After the whole Get Smart routine with the halls and gates and checkpoints came to an end, the COs pushed open a green door Green like Frankenstein and there sat three poker faces from the NYSPB See Evil, Hear Evil, an Speak Evil fingers poised on padfolios stuffed with the details of every beef they’d give a shot that day Look at them smug-ass faces, think they some kinda gods sittin at a tribunal gon decide my fate, which I guess they kinda are, uh-oh, fuck me.

The second their prisoner made it in, the COs whipped the metal door back and locked it—clang! The clang rang out in the room like a pipe hitting a lamppost, but Carlotta had heard this noise so often that to her, it could’ve been a butterfly fart. In the back left of the room, a few yards from where the guards plopped Carlotta into a standard-issue government chair, Noreen Green sat squinting, crinkling her hand inside a plastic snack bag of — was it pretzels? Or popcorn? Popcorn? Like my suffering is fucking entertainment for your stupid ass? Unlike most victims, Noreen had some sort of special dispensation that allowed her to be in the room More like a cousin who a judge or some shit and had dragged her malfunctioning parent with her, this time in a wheelchair — maybe she thought some extra visual oomph would get Carlotta buried under the jail the way she wanted. The mom, Dorothy, sat silent, lolling her head side to side, grinding her teeth. In any case, she looked cranky. The lights were on in that noggin, but somebody had locked the door—Kaffy, specifically. She seemed worse off than last time, season 19, episode 4 Oh shit, she brung her again? This fucking sucks. Why do I even bother?

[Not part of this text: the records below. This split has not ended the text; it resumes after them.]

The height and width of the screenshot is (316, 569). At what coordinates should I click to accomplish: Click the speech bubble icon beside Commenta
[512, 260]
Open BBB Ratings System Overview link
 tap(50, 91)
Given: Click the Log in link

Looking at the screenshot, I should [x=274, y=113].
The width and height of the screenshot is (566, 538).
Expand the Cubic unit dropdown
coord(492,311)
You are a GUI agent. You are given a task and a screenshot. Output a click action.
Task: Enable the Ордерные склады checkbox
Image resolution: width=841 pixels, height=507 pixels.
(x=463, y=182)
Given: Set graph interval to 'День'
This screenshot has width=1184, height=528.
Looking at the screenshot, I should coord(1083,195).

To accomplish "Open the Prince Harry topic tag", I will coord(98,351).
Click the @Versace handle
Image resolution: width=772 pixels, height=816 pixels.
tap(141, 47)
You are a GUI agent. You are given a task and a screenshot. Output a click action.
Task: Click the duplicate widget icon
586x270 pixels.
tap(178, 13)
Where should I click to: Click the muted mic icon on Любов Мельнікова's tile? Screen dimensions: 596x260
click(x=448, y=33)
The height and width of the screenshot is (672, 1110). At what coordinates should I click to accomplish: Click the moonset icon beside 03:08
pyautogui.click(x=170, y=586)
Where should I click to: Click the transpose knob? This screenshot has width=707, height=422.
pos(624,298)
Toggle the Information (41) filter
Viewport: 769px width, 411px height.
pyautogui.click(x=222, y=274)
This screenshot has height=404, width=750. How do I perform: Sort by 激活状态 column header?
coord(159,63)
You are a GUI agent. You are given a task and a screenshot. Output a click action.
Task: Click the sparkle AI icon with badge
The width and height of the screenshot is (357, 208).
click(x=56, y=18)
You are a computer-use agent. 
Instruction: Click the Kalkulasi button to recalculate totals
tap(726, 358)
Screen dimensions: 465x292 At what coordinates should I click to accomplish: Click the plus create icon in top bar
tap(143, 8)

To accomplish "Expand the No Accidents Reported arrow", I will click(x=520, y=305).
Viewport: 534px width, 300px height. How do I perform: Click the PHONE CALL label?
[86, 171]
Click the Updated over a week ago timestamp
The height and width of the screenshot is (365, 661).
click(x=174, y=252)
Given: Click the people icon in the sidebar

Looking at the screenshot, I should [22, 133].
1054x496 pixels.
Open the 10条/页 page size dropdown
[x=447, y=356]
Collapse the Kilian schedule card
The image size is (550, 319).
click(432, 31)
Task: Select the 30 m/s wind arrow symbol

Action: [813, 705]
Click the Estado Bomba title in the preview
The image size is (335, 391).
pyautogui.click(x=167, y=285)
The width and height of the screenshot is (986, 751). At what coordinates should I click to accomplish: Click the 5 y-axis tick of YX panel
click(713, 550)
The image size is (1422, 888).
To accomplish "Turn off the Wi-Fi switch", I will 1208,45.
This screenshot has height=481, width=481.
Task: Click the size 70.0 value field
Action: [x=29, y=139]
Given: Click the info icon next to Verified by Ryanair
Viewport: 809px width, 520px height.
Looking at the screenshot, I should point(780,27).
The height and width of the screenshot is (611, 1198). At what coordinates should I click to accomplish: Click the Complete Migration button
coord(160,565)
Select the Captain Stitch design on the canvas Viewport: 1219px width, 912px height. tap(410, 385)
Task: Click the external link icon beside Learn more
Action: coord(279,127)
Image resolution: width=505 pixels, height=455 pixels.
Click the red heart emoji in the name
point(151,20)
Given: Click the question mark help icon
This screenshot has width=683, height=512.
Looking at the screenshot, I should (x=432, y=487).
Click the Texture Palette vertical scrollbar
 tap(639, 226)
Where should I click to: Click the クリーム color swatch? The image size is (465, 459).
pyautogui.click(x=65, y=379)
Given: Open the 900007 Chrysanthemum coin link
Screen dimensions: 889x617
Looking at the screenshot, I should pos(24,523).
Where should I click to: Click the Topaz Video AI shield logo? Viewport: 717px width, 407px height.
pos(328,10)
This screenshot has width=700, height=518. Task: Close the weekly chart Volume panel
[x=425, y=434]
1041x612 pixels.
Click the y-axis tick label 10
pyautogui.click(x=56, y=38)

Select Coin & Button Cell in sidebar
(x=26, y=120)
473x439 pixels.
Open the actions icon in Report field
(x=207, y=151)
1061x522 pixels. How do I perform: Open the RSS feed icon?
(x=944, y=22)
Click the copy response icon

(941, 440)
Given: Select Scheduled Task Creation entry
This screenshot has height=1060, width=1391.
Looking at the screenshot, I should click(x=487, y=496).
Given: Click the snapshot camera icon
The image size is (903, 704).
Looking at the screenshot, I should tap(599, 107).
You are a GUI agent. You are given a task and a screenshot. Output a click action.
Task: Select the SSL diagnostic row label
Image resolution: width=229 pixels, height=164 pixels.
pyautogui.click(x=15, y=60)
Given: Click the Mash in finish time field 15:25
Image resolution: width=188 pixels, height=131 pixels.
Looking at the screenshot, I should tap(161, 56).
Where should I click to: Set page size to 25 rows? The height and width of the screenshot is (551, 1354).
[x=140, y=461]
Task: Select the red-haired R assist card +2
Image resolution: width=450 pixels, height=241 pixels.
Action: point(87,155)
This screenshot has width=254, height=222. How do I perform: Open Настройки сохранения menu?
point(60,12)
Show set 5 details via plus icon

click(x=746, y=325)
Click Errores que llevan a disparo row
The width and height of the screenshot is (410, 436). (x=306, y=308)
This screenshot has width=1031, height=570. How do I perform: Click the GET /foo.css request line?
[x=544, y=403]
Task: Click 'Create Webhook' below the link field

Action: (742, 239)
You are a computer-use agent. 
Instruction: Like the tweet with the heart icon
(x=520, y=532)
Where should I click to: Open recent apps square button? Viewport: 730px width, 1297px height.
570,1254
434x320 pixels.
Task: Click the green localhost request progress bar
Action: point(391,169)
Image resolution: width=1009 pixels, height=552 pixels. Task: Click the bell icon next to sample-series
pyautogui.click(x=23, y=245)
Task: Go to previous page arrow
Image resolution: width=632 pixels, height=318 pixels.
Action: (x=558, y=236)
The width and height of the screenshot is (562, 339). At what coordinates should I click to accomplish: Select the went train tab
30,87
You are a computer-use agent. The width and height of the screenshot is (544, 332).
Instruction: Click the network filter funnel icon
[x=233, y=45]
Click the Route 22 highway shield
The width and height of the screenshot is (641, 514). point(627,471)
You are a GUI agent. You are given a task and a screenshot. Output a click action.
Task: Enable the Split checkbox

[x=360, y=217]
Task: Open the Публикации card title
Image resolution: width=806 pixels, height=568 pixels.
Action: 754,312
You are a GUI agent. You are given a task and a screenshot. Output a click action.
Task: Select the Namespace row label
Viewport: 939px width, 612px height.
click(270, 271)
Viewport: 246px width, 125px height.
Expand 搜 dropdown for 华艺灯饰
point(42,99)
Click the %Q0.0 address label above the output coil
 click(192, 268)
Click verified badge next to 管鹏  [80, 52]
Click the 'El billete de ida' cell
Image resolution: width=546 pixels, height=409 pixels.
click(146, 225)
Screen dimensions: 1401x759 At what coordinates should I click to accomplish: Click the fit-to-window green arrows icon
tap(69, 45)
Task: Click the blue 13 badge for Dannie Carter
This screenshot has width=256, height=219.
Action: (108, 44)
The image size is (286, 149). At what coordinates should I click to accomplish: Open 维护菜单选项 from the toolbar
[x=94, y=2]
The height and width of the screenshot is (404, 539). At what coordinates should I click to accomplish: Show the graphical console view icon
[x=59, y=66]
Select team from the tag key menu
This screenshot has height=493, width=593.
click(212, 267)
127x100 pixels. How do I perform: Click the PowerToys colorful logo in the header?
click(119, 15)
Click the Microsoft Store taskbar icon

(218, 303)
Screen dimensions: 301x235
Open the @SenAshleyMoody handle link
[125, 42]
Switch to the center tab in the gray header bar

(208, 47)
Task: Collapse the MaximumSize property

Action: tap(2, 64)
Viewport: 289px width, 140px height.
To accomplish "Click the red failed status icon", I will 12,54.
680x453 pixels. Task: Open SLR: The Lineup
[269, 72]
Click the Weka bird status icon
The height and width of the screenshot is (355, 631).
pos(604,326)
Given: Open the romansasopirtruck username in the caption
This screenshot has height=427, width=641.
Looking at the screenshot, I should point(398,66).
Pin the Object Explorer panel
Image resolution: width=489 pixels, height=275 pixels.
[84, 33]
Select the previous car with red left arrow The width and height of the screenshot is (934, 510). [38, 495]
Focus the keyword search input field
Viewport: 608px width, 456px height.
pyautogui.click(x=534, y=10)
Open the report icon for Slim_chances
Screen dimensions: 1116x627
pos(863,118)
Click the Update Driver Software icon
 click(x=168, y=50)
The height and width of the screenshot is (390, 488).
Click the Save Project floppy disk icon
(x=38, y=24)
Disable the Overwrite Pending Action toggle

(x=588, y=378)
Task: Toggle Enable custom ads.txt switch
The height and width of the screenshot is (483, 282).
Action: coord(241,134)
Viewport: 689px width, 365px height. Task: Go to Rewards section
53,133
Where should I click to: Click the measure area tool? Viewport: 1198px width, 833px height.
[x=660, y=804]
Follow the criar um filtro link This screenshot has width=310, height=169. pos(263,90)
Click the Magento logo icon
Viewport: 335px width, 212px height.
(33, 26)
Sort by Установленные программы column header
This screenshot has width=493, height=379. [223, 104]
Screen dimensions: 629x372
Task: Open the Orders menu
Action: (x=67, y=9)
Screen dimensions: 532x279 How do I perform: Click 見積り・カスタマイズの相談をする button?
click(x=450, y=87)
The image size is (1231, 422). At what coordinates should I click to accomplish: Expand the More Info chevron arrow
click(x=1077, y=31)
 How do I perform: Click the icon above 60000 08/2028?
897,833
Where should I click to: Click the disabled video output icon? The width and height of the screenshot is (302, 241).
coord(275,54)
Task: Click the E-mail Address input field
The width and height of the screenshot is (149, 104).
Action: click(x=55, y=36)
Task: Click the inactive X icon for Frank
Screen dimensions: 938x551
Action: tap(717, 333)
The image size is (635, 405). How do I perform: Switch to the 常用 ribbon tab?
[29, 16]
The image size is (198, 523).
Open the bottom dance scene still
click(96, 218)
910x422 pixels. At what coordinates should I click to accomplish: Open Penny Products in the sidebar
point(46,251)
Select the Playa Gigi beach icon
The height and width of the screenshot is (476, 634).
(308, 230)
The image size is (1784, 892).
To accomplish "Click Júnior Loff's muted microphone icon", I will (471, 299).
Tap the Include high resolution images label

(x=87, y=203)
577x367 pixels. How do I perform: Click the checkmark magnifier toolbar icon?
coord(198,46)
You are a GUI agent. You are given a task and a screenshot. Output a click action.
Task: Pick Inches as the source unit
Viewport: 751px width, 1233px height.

One of the panel’s poker faces, none of whom Carlotta recognized This must be a new crew, maybe they gonna see my beef different belonged to a white guy with a baldy bean, round and rough as a basketball. He had on a too-tight suit, probably from a discount outlet; his giant biceps puffed out the sleeves. So much for tailoring. Dead center sat a fiftyish white lady in a black blouse rocking frosted highlights and oversize bifocals; she could pass for a daytime talk-show host from the ’80s Maybe she’ll spring me in exchange for some style tips. The woman kept twisting her gold rings like Gollum or somebody. Off to the right, Carlotta felt judgment pouring from the stink eye of a Black woman with tiny rectangular glasses and a conservative hairdo in the shape of the Liberty Bell, wearing a suit the color of a grape Popsicle. She had a more mysterious look about her than the other two, and that sparked fear in Carlotta She don’t look like the type who gon give you no racial break, she look like the type who give you a hard time cause they think you gonna try some nigga trick they already know, bein a nigga theyself. Try to catch you out when you ain’t even frontin.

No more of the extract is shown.